=== Task instructions ===
1 > Reproduce word for word everything in the guide on CGI hacks from "This returns a" down to "revealed a vulnerability.".
2 > Summarize the guide on CGI hacks in two sentences.
3 > Answer these questions from the guide on CGI hacks, one per line:
(a) About how many days of activity do the logs record?
(b) In what order does the command's report sort the requests?
(c) Which kinds of directories do vendors or plugin developers usually make world-writable?

=== Source extract ===
==*==
Looking for CGI hacks

Checking your logs on a specific date

If possible, start by trying to determine when the hack occurred. This can often be determined by noting the modification date of any files which have been modified by the hacker. Usually, they will all share a common modification time. If that time can be determined, check the logs for that day and time to see what was requested or posted to your site.

Careful examination of your log files often reveals exactly how your site was hacked. Every request and post to your site is logged and the log files can not be changed by the user, so the record of the attack is preserved provided that the exploit was discovered within the 30 days or so which are recorded in the logs.

Checking all of your logs

If the original time can not be ascertained, the log files can be scanned en masse although it's more difficult to uncover the evidence of the intrusion. You can run the following command on your web server after you log in via SSH:

[server]$ gunzip -c ~/logs/* | gawk '{a[$7]++}END{for (i in a) {print a[i]"\t"i}}' | sort -n | more

This returns a report of all requests to your site from all available logs sorted in ascending order. Since the majority of requests should (hopefully) be legitimate, it's easiest to start by looking at the top of the report — the least frequent requests — for evidence of the exploit:

It's not uncommon to see many requests which should not be there, as this is the nature of a website since it is publicly accessible. These requests do not, in and of themselves, indicate a breach, but should be investigated to see if the request successfully revealed a vulnerability.

Looking for world-writable directories

World-writable directories allow file writing by any user on the machine, and these directories can be mass-scanned. It's recommended that you perform this step anytime you suspect a breach.

Even if you're sure you didn't make any permission mistakes, some less security-aware software vendors or plugin developers often use system commands or language-native permission-management functions to make some directories (usually ones used for caching and temporary files, session files, and so on) to ease installation and management.
==*==
=== Material shown ===
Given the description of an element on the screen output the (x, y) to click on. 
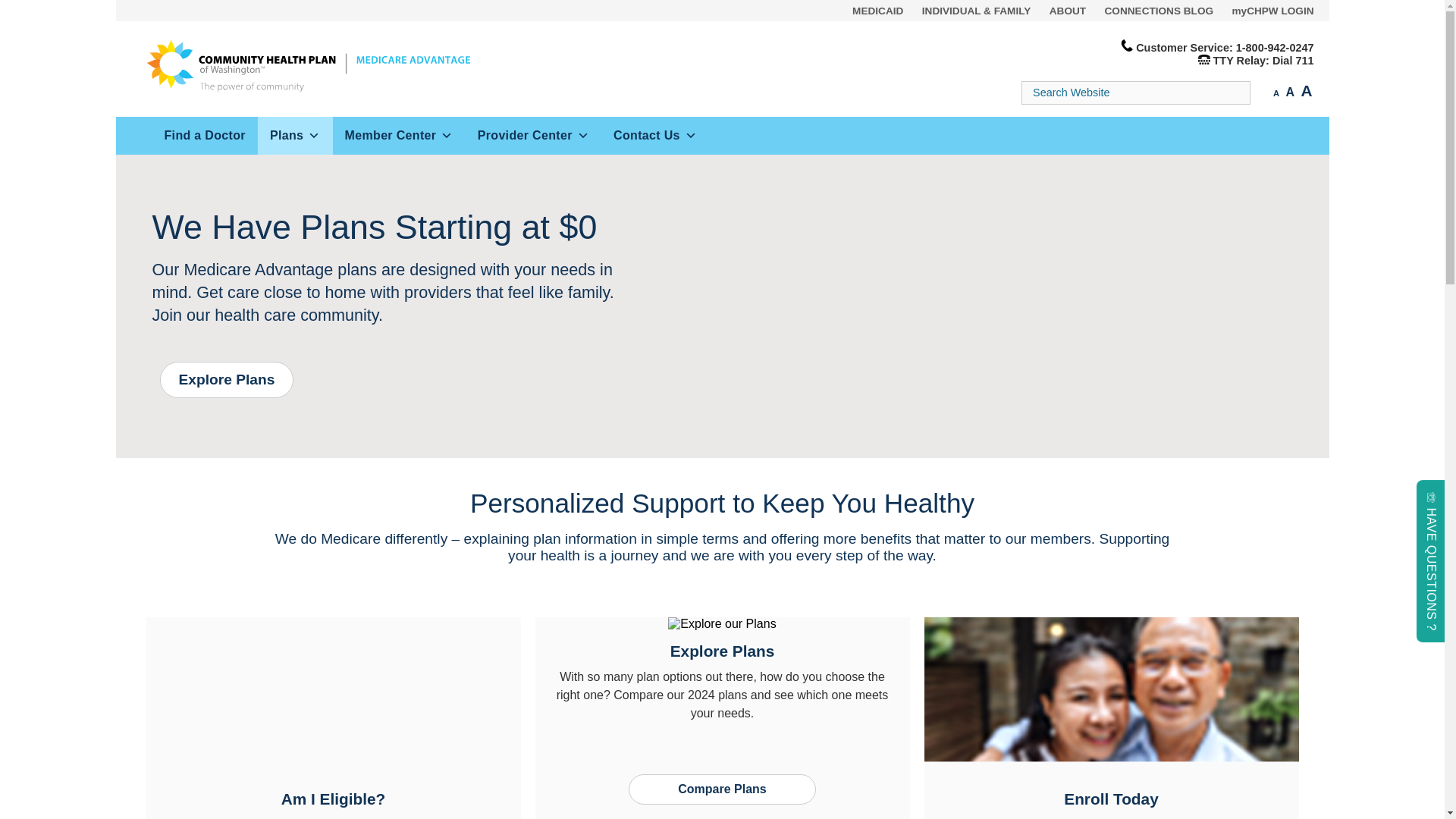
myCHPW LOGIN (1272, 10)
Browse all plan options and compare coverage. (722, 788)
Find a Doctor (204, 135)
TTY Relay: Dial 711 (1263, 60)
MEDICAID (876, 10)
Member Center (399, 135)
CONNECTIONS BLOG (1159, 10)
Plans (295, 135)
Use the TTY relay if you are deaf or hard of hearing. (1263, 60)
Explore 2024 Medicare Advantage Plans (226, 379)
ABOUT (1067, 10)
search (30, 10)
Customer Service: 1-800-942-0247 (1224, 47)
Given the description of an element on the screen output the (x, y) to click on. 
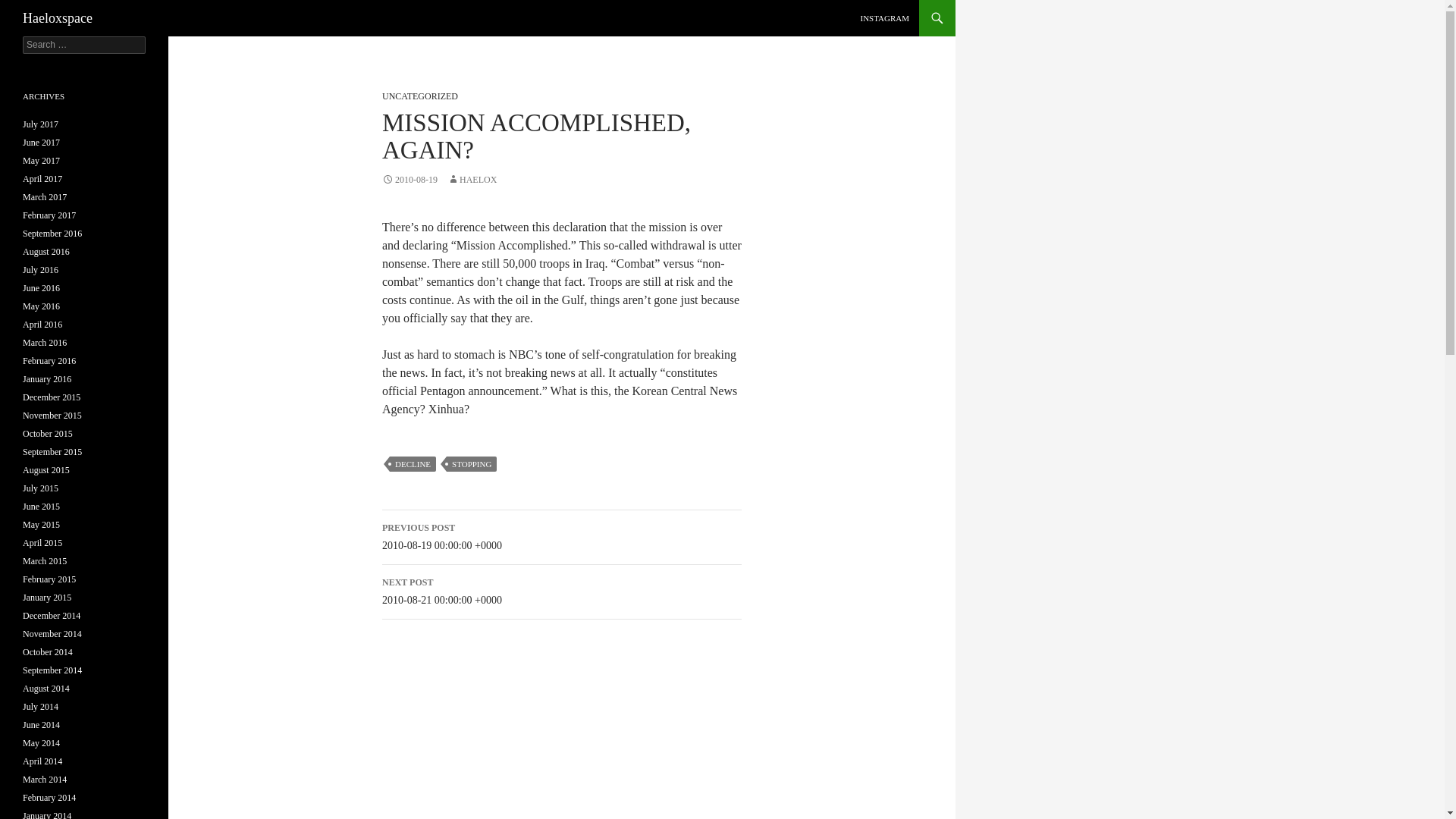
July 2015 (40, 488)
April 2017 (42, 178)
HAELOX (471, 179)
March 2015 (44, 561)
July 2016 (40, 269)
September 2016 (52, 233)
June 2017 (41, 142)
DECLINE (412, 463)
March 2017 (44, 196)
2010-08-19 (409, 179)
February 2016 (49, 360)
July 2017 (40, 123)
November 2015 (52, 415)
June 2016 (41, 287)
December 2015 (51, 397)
==*==
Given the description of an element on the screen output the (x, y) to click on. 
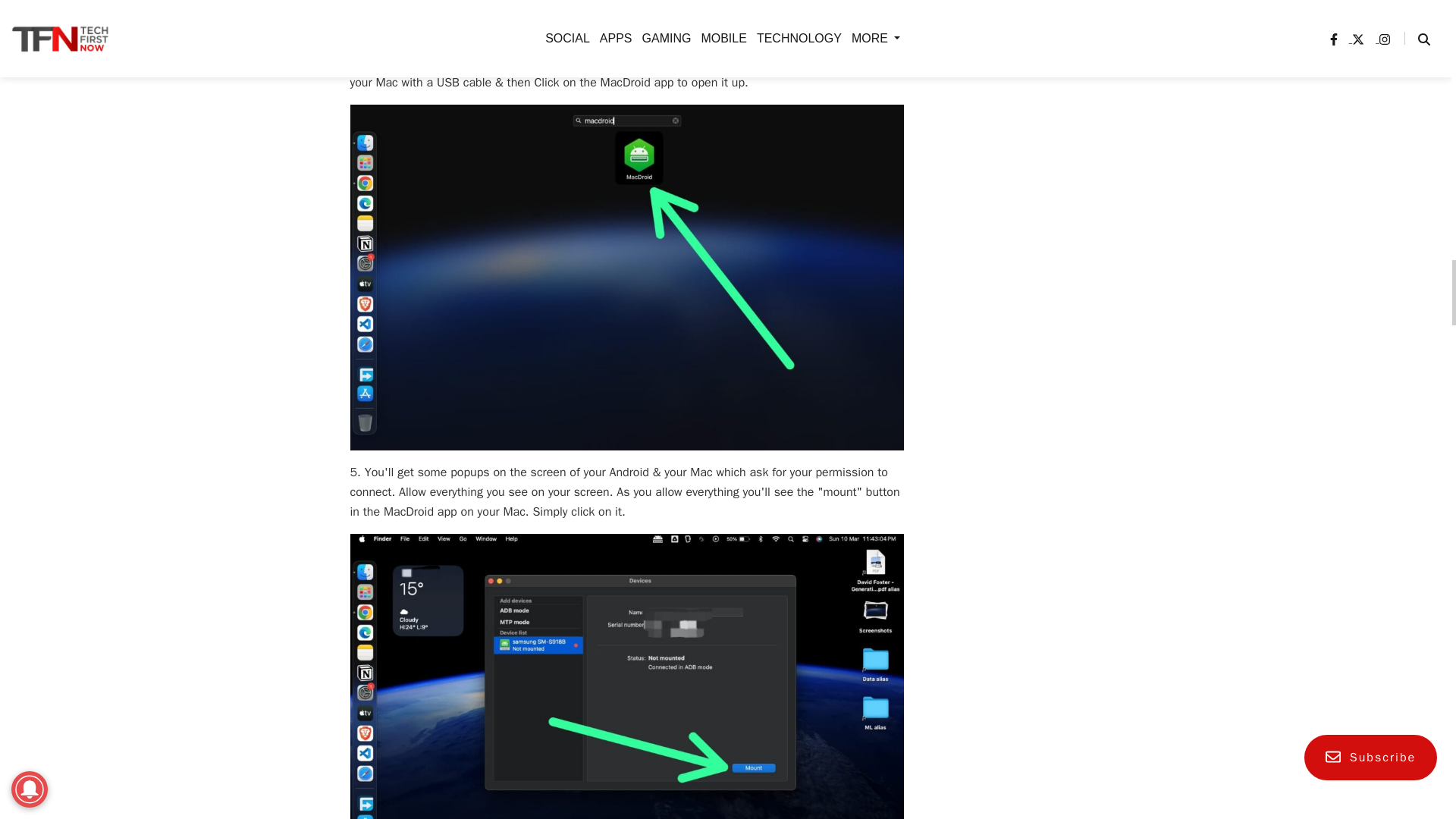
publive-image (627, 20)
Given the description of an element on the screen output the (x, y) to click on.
==*==
=== Outputs by task ===
1 >
This returns a report of all requests to your site from all available logs sorted in ascending order. Since the majority of requests should (hopefully) be legitimate, it's easiest to start by looking at the top of the report — the least frequent requests — for evidence of the exploit:

It's not uncommon to see many requests which should not be there, as this is the nature of a website since it is publicly accessible. These requests do not, in and of themselves, indicate a breach, but should be investigated to see if the request successfully revealed a vulnerability.

2 > To investigate a hack, first try to find when it happened from the shared modification time of altered files, then check the logs for that day and time, which users cannot change and which cover about 30 days. If the time cannot be found, all logs can be scanned at once with a command that reports requests by frequency, and world-writable directories should be checked whenever a breach is suspected.

3 >
(a) About 30 days.
(b) Ascending order.
(c) Directories used for caching and temporary files, session files, and so on.